_Problem details_:
What is needed is an exact copy of the entries below, with the pictures left out.

Segment Start: The data

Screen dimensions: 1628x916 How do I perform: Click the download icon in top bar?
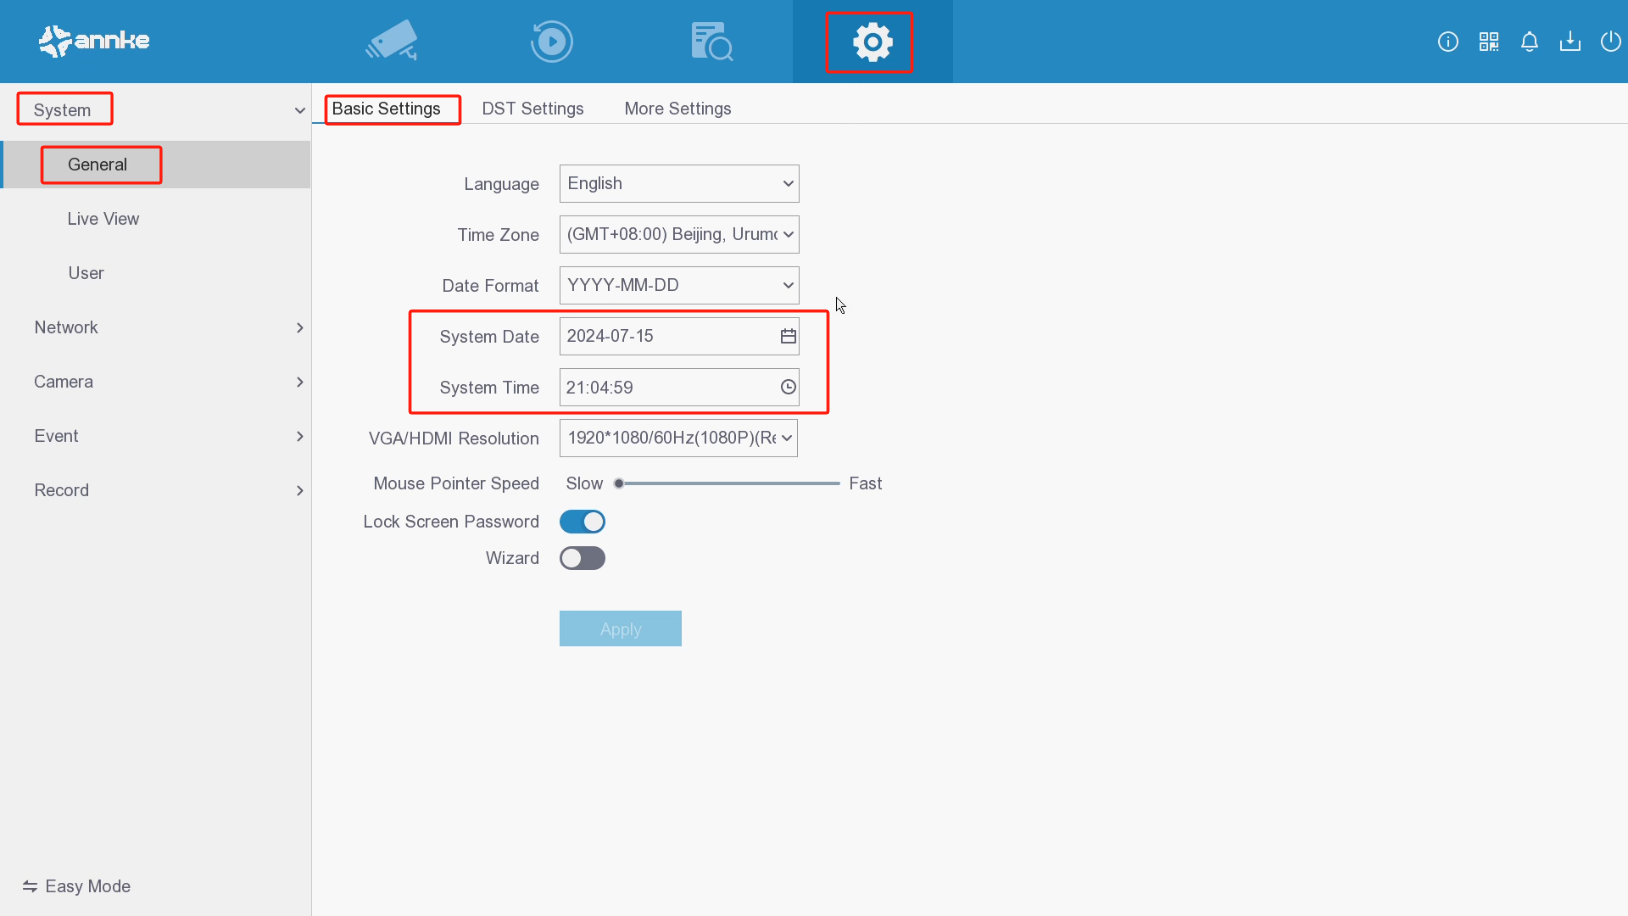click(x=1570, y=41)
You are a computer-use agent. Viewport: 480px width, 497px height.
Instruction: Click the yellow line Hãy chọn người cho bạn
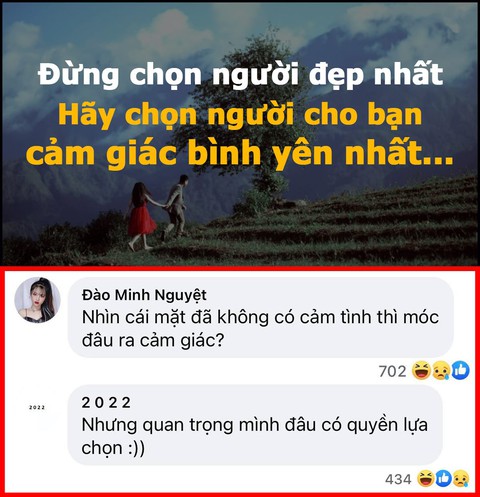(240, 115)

Segment End: The data

_Task result_:
Screen dimensions: 1628x916 How do I perform: Click the download icon in top bar?
click(x=1570, y=41)
You are a computer-use agent. Viewport: 480px width, 497px height.
Instruction: Click the yellow line Hãy chọn người cho bạn
(240, 115)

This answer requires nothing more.